Anyway, how could depth be considered an illusion when consciousness itself is a kind of illusion? It was consciousness that invented depth and surface, and in so doing contained both. Everything is illusory, so we can't separate the surface from the depth and call one real and the other unreal. (Please reread that last phrase and think about the implications until you start to feel weird, thank you). Ultimately all is naming, and this exists beyond notions of either surface or depth.
Foucault was an anorak. Still, he ended up taking acid and having a religious experience anyway, and serve the shrivelled little swine right. He still remained spiritually incompetent, however.
If you want intellectually intense philosophical starting points (and why not?) Wittgenstein or Korzybski are much more suitable, as they leave the door open for the numinous. Despite getting a bad press, the numinous cannot be captured by surface grammar and is therefore a safe haven and a source of energy. It'll never be bottled by the Spectacle plc and it can turn up anywhere.
Denial of the transcendent is an inherently authoritarian act. It's been a powerful trick through the ages that people have been led away from seeing this denial in itself and to look only at the surface grammar, the symbols, to gauge whether it's happening. First the churches tried to equate transcendence with political power, then science tried to deny transcendence in the first place, then countless spindly postmodernists tried to do the same. But it was the same process of denial whoever was doing it, and whatever language they used. Don't look for the meaning, look for the use.
When you write about something in purely descriptive terms, it feels like the language itself gets in the way. The way round this is to use the language to point beyond. It may sound esoteric, but we're all familiar with the way you can create an atmosphere of menace much more effectively by suggestion, by omission, and through comparatively simple language rather than clumsily and mundanely trying to describe horrible things. (The latter is what the DVD seemed to be attempting.)
The space between words is outer space. The space between people is outer space. And we shall always explore it, forever.
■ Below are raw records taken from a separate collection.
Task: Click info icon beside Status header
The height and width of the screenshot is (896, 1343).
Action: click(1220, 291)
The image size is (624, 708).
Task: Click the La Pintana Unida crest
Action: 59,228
PS - There are technical reasons why digitising information in fact lends it infinite depth. When an analogue soundwave is converted into digital bits and then reconstituted, the reconstituted wave then has a certain square wave element to it which it didn't have previously. The better the digital to analogue converter, the more smoothed-out the square wave features will be, but they can never be entirely eradicated. As anybody who's done Fourier transform maths will know, square waves have infinite harmonics (unlike sine waves). This means, then, that digitising audio information gives it a breath of the infinite. The grim irony is, of course, that CD sound always has an irritatingly unreal feel to it compared to analogue vinyl. Perhaps this is the return in destructive aspect of Depth, brought on by the neurotic attempt to do away with it. You have been warned!
PPS - We're not very keen on situationism either, in case you were wondering. Too twee by half, and too anti-transcendent, too anti- metaphysics.
PPPS - Insisting that depth is an illusion is a statement that requires that depth before it can be taken as a fact.